Application Services
Stateless services handling REST/GraphQL APIs, real-time channels, and async workers. Message queues decouple workloads for resilience.
Orchestration
150+ workflows orchestrate data movement, scheduled tasks, and event-driven automations. 8.5K daily executions coordinate the entire stack.
AI & ML Layer
Privacy-first AI with local Ollama models and 2.8M vector embeddings. Semantic search, code generation, and intelligent automation—all running in-house.
Data Plane
Multi-model persistence: PostgreSQL for transactions, Neo4j for relationships, Redis for sub-millisecond reads. Purpose-built for each data pattern.
Monitoring & Security
End-to-end observability with Prometheus metrics, Grafana dashboards, and real-time alerting. Security policies enforced at every layer.
All services communicate via internal Docker network with automatic service discovery. Prometheus monitors health metrics, Grafana visualizes performance, and automated backups run daily.
AI Infrastructure
Local AI deployment
Privacy-first AI architecture. All models run locally via Ollama—no data leaves your infrastructure. Cloud APIs (OpenAI, Claude) used only for non-sensitive workloads.
# Model routing logic
if task.sensitive_data:
model = "llama3.1:8b" # Local only
elif task.requires_code:
model = "deepseek-coder:6.7b"
elif task.context_length > 10000:
model = "claude-3.5-sonnet"
else:
model = "mistral:7b" # Fast default
Vector Database
RAG & semantic search
Weaviate vector database with 2.8M+ embeddings enables sub-100ms semantic search across millions of entities. Hybrid search combines vector similarity with keyword filtering for precision.
Embedding Pipeline: Documents chunked to 512 tokens → Voyage AI embeddings → Weaviate index → Redis cache hot queries. Nuculair uses this for instant profile context retrieval across 300+ data sources.

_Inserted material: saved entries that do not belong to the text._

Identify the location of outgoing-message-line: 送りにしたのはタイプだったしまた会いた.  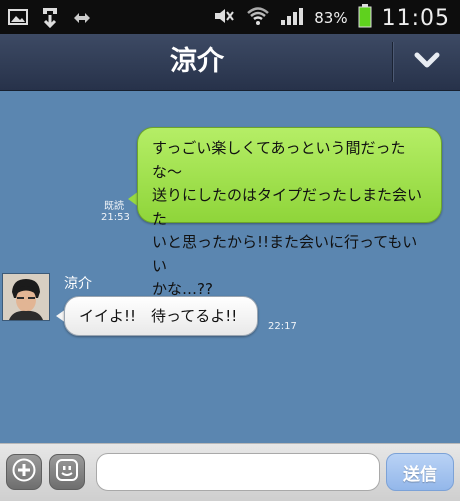
(288, 207).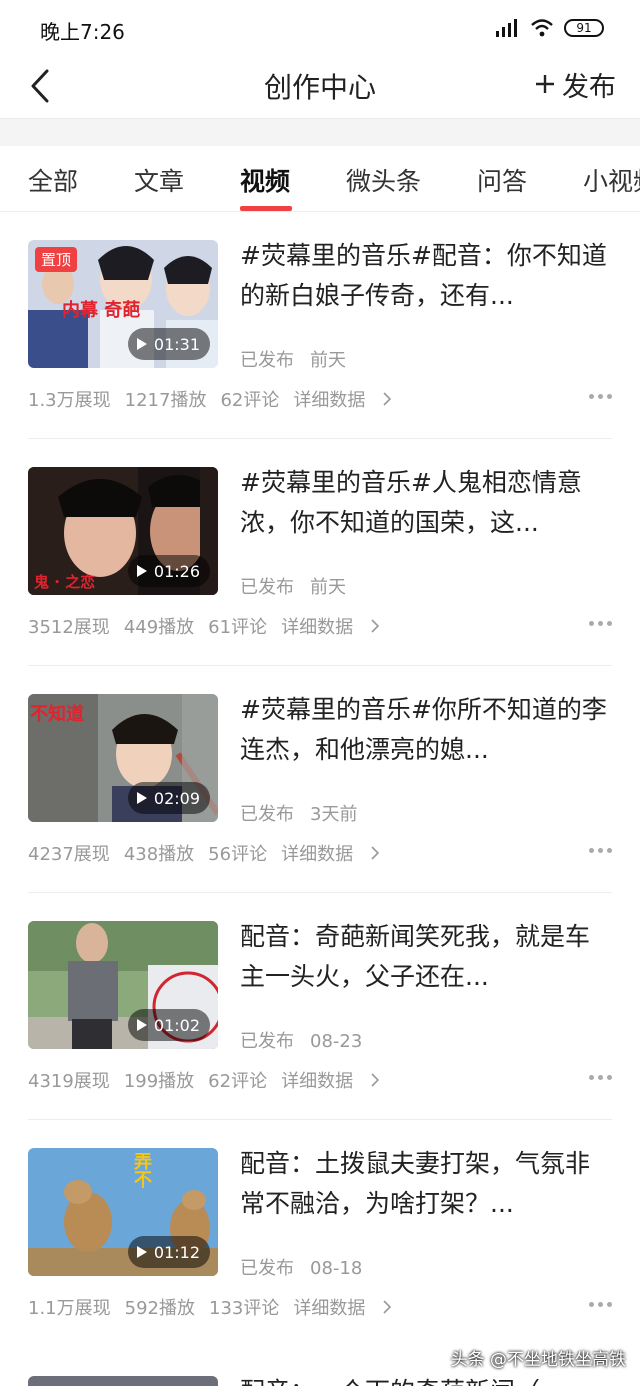 The image size is (640, 1386). I want to click on duration-text: 01:12, so click(176, 1252).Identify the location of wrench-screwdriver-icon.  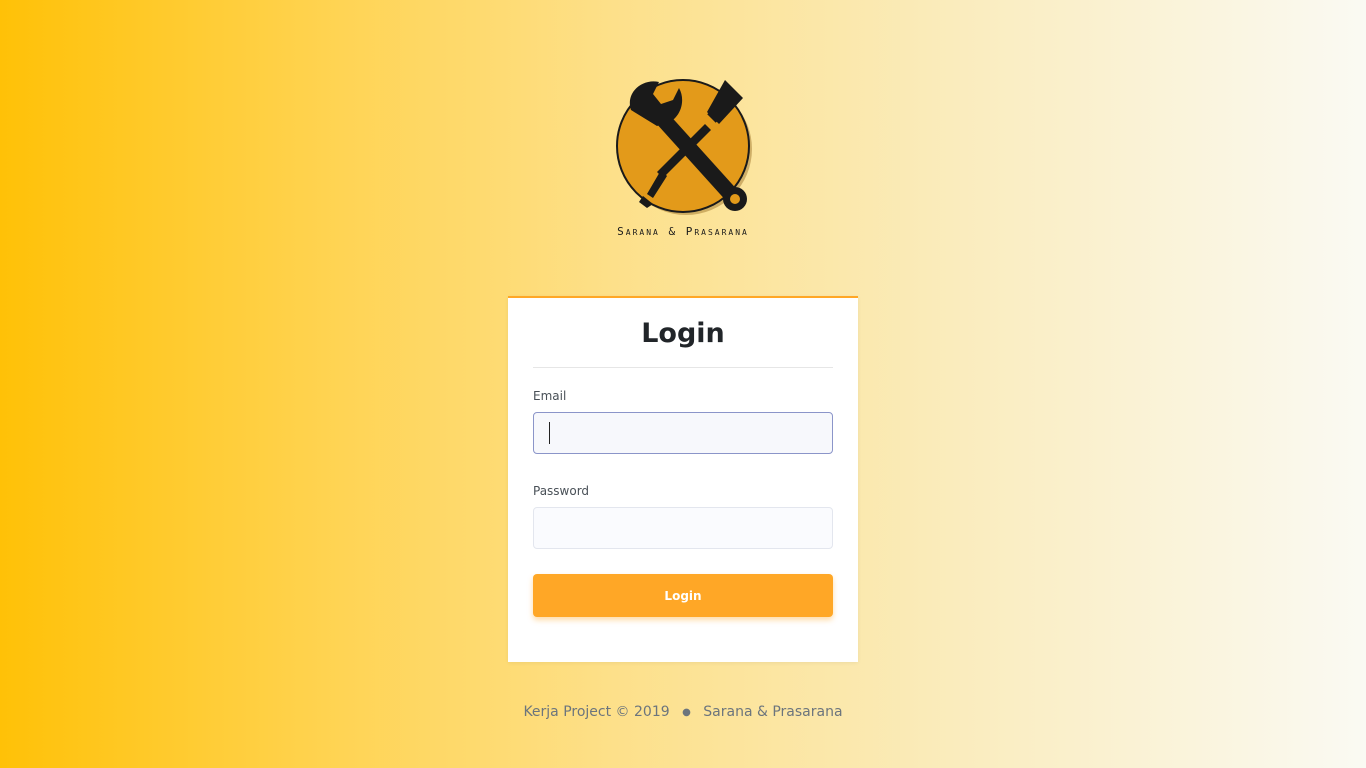
(684, 147).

Hybrid Search: Vector similarity (cosine distance) + BM25 keyword matching + metadata filters. Weighted fusion algorithm combines scores for optimal relevance ranking.
Workflow Orchestration
n8n automation platform
150+ n8n workflows handle data ingestion, processing, and delivery. 8,500+ daily executions power OSINT aggregation, security scanning, and AI model orchestration.
OSINT Workflows
- Social media scraping (120+ platforms)
- Professional network aggregation (80+ sources)
- Public records collection (60+ databases)

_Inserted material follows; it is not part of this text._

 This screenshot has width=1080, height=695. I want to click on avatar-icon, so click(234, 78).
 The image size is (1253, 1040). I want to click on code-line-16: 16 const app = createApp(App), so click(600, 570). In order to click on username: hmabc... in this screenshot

- Real-time alerts & monitoring
- Data enrichment pipelines
Security Automation
- Scheduled vulnerability scans
- CVE database synchronization
- Exploit code generation triggers
- Remediation report delivery
- False positive filtering
AI Orchestration
- Model selection routing
- Prompt template management
- Response quality validation
- Context aggregation
- Embedding generation batch jobs
Frequently Asked Questions
Infrastructure FAQ
What infrastructure powers these AI systems?
The production stack runs on Docker Swarm orchestrating containers across multiple nodes. Core services include Ollama for local AI model inference, PostgreSQL for relational data, Neo4j for graph relationships, Redis for caching, and FastAPI/Python backends with React/Next.js frontends.

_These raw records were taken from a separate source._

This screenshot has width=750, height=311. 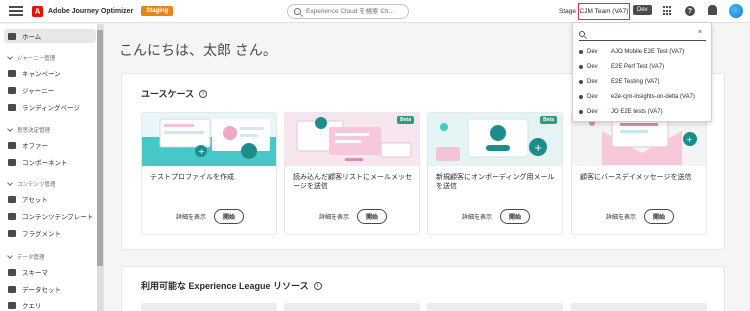 I want to click on stage-label: Stage, so click(x=568, y=12).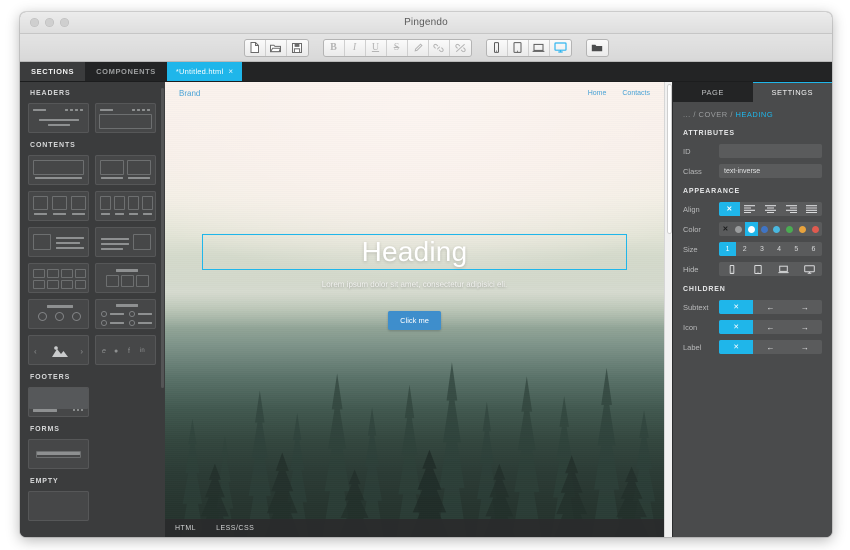 This screenshot has width=850, height=550. What do you see at coordinates (790, 229) in the screenshot?
I see `color-swatch-green` at bounding box center [790, 229].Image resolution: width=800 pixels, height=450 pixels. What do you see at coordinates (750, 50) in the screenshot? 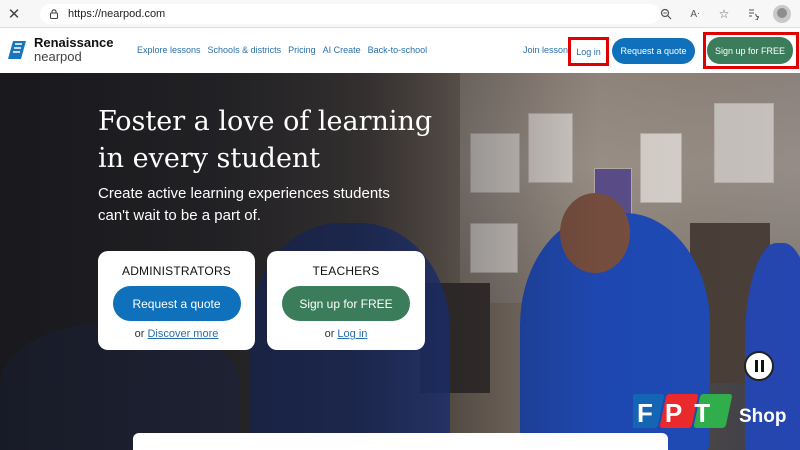
I see `header-signup-button: Sign up for FREE` at bounding box center [750, 50].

Why Docker Swarm instead of Kubernetes?
Docker Swarm provides sufficient orchestration while dramatically reducing operational complexity. For single-team operations running fewer than 50 services, Swarm's native Docker integration and lower resource overhead outweigh Kubernetes' advanced scheduling.
How are local AI models deployed in production?
Ollama serves as the local model runtime, hosting quantized versions of Llama 3.1 and Mistral. A routing layer directs security-sensitive inference to local models and generic tasks to cloud APIs.
What database strategy supports both OSINT and security?
A polyglot persistence strategy: PostgreSQL for structured records, Neo4j for entity relationships, Redis for sub-millisecond caching, and vector stores for semantic search across 2.8 million embeddings.
How is monitoring handled?
Prometheus collects metrics, Grafana provides dashboards, and custom alerting monitors AI model latency, inference quality scores, and resource utilization.